Supplied material:
§ §

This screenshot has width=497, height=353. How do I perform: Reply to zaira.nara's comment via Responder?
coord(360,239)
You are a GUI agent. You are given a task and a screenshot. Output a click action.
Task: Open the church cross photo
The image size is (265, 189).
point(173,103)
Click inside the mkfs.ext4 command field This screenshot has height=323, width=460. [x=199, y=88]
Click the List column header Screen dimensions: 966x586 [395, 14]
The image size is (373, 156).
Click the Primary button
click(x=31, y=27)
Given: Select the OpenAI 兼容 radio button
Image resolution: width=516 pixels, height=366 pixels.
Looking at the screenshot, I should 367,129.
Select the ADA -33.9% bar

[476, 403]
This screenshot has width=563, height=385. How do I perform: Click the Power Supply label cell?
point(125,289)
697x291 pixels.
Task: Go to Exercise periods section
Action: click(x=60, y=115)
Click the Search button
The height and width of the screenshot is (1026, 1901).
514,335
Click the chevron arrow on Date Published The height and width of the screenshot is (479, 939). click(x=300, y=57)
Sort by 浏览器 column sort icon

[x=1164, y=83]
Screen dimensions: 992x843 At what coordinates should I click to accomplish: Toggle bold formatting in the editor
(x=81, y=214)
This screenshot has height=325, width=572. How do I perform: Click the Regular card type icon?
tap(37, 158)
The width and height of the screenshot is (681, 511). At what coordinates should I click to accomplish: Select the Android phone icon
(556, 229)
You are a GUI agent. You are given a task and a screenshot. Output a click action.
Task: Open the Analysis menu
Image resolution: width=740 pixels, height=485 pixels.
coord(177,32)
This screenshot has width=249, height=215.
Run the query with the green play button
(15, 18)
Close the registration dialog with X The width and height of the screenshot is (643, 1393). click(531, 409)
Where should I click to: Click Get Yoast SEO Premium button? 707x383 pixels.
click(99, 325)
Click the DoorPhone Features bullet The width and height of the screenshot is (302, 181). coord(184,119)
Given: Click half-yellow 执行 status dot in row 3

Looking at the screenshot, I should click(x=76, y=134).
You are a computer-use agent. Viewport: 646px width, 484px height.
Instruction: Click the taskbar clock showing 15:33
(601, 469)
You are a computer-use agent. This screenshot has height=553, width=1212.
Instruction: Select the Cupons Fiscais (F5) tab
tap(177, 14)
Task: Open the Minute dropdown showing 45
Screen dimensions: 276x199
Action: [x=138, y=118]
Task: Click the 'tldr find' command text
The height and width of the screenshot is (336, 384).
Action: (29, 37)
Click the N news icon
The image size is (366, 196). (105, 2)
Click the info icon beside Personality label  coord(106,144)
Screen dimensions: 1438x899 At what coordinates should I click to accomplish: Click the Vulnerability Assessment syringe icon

§ §

Work to be completed:
Rewrite the rows starting at the line that contains "Click the chevron" and ending at the line that contains "tap(37, 158)", both included, and leave every request unchanged. In the answers, multiply each coordinate by 2.15 and round to the nearest whole number, with halves rounded up.

Output for this exercise:
Click the chevron arrow on Date Published The height and width of the screenshot is (479, 939). click(x=645, y=123)
Sort by 浏览器 column sort icon

[x=2503, y=178]
Screen dimensions: 992x843 At what coordinates should I click to accomplish: Toggle bold formatting in the editor
(x=174, y=460)
This screenshot has height=325, width=572. How do I perform: Click the Regular card type icon?
tap(80, 340)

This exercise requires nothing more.